─── DATA PROVIDED
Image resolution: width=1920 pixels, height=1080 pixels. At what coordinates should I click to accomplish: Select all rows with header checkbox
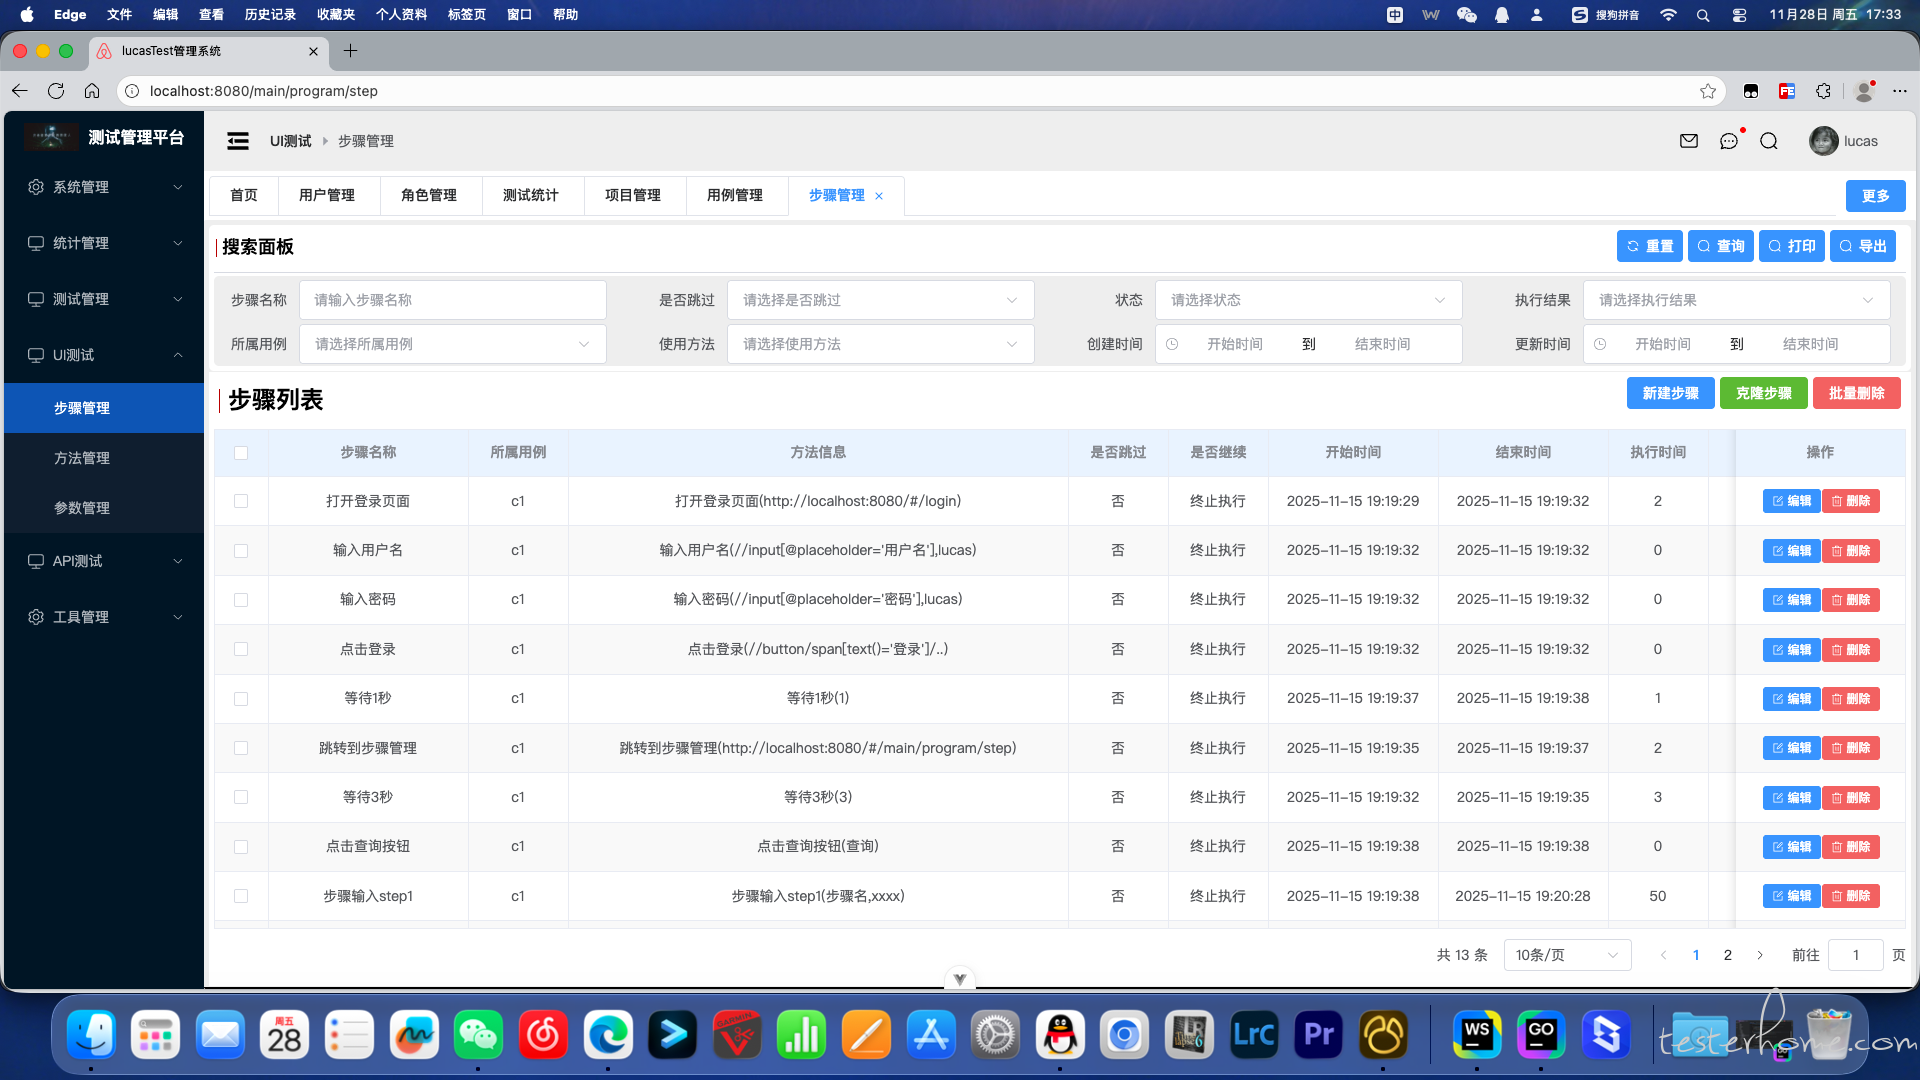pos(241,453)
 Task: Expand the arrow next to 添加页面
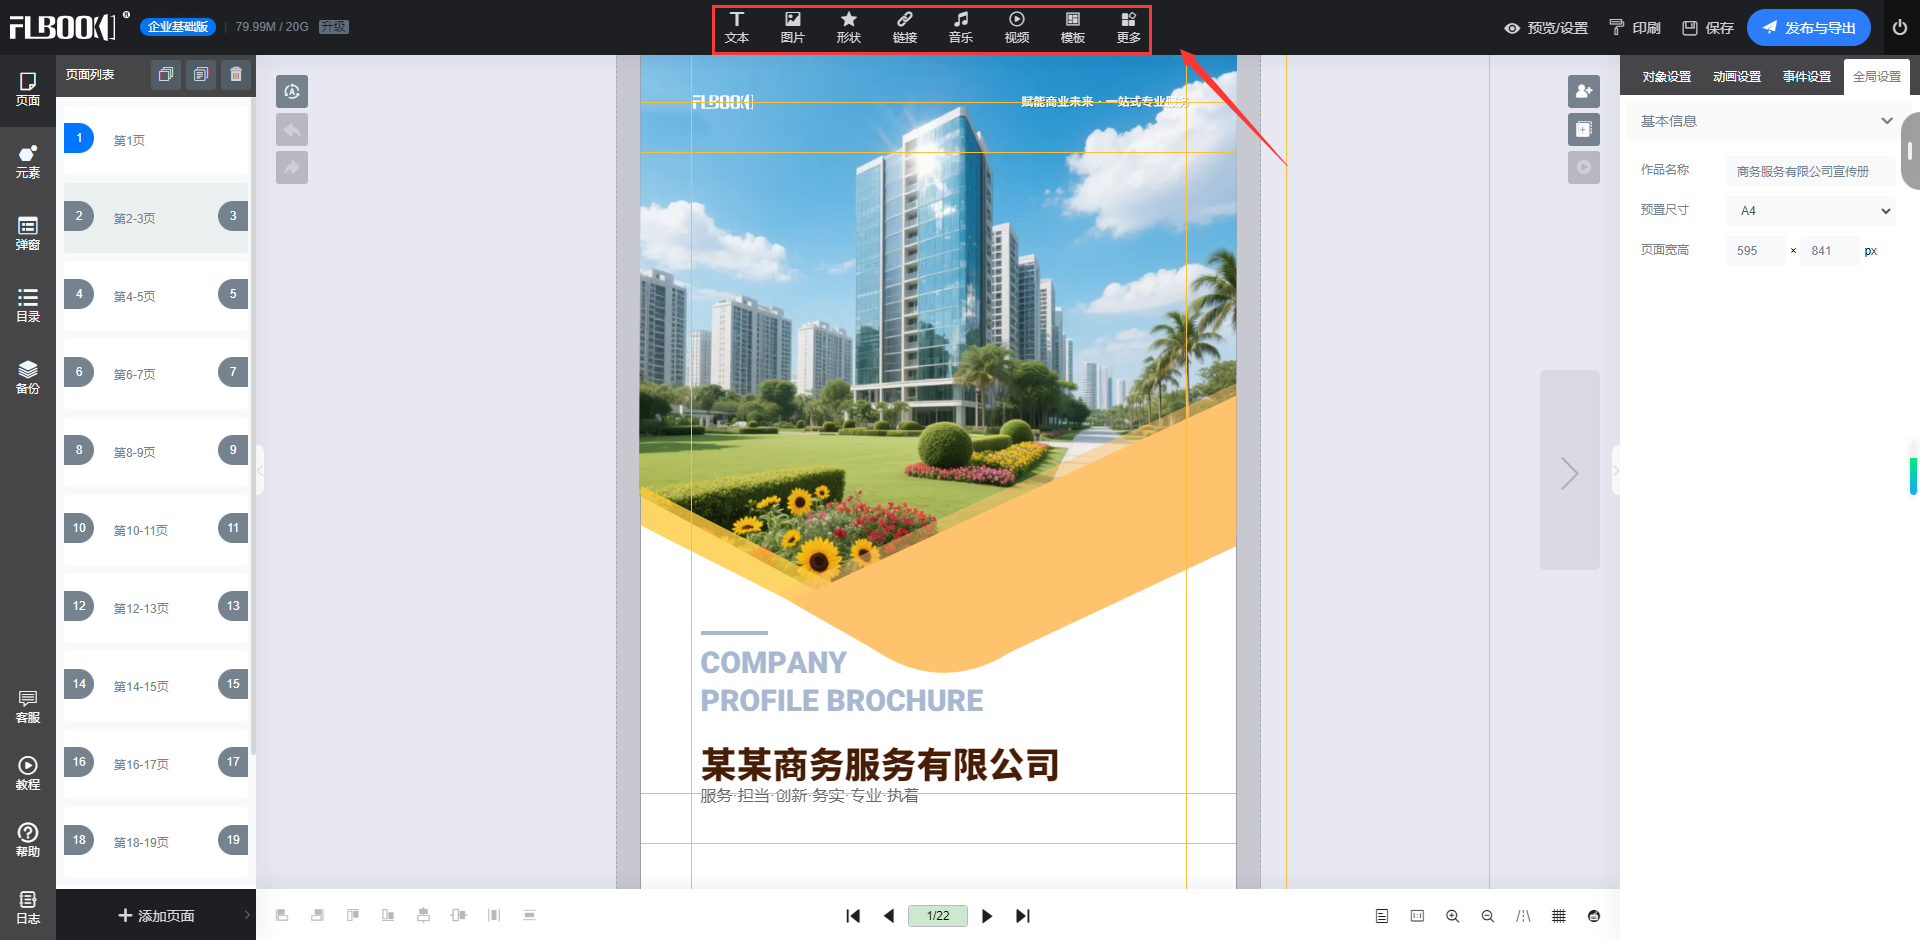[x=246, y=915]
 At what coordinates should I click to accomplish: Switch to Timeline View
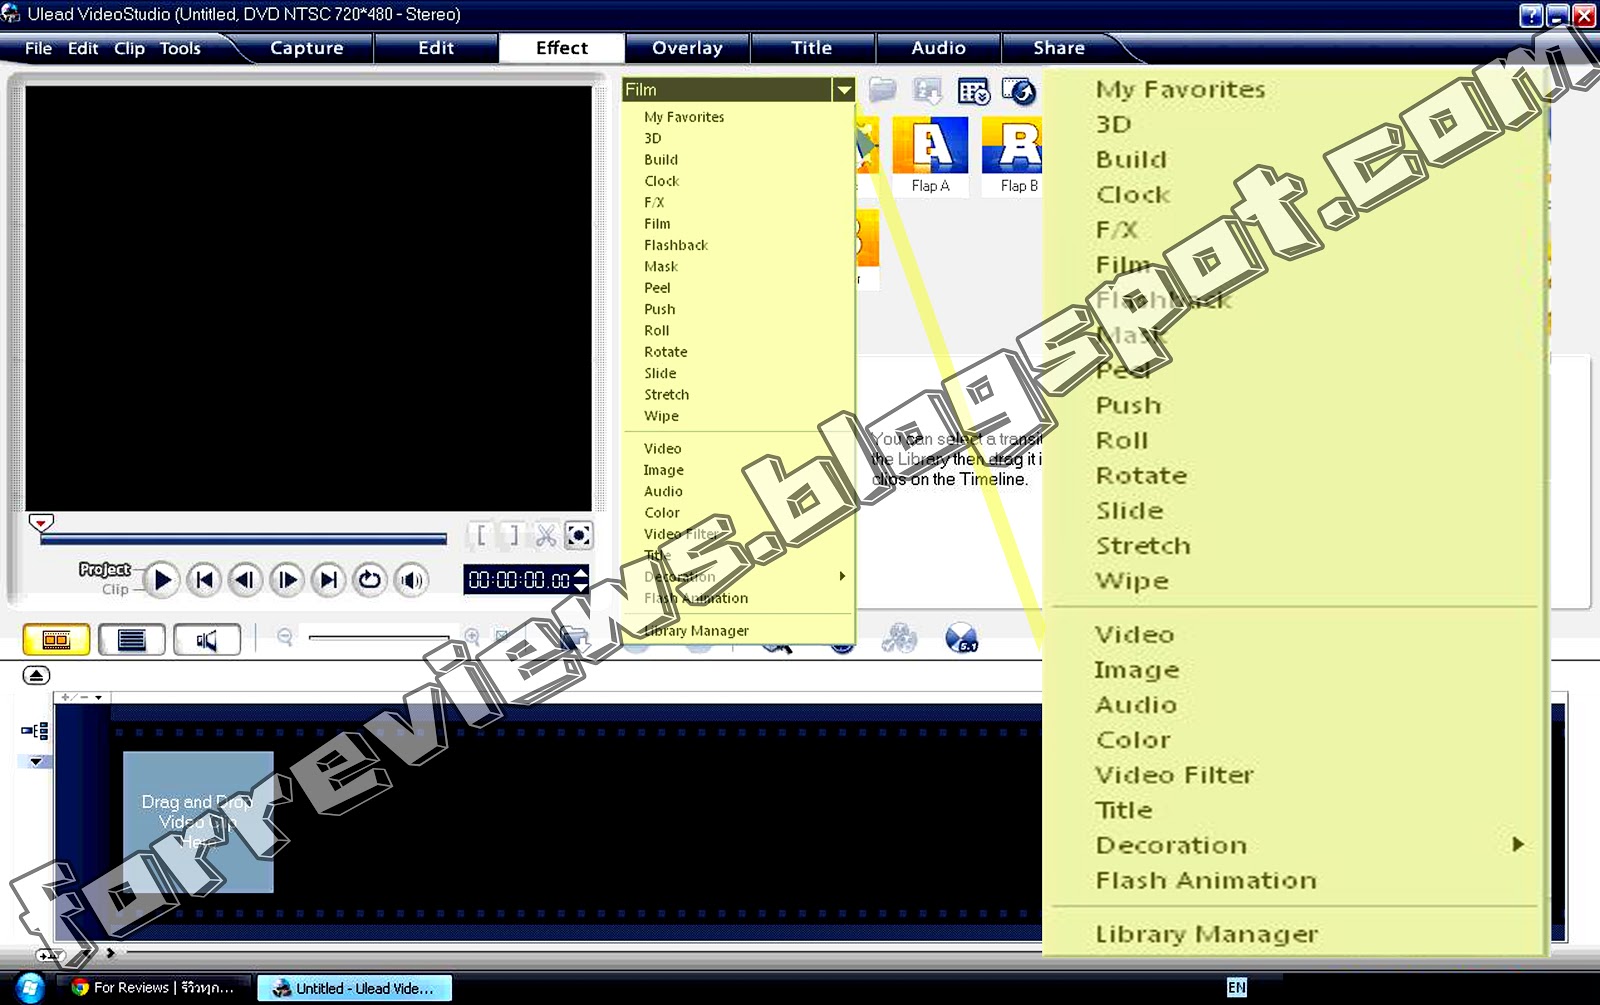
──────
REQUIRED ACTION: What you give back must match the material word for word, with no images included.

SOLUTION BELOW:
Image resolution: width=1920 pixels, height=1080 pixels. At what coordinates should I click to accomplish: Select all rows with header checkbox
pos(241,453)
 Task: Expand the arrow next to 添加页面
[x=246, y=915]
 At what coordinates should I click to accomplish: Switch to Timeline View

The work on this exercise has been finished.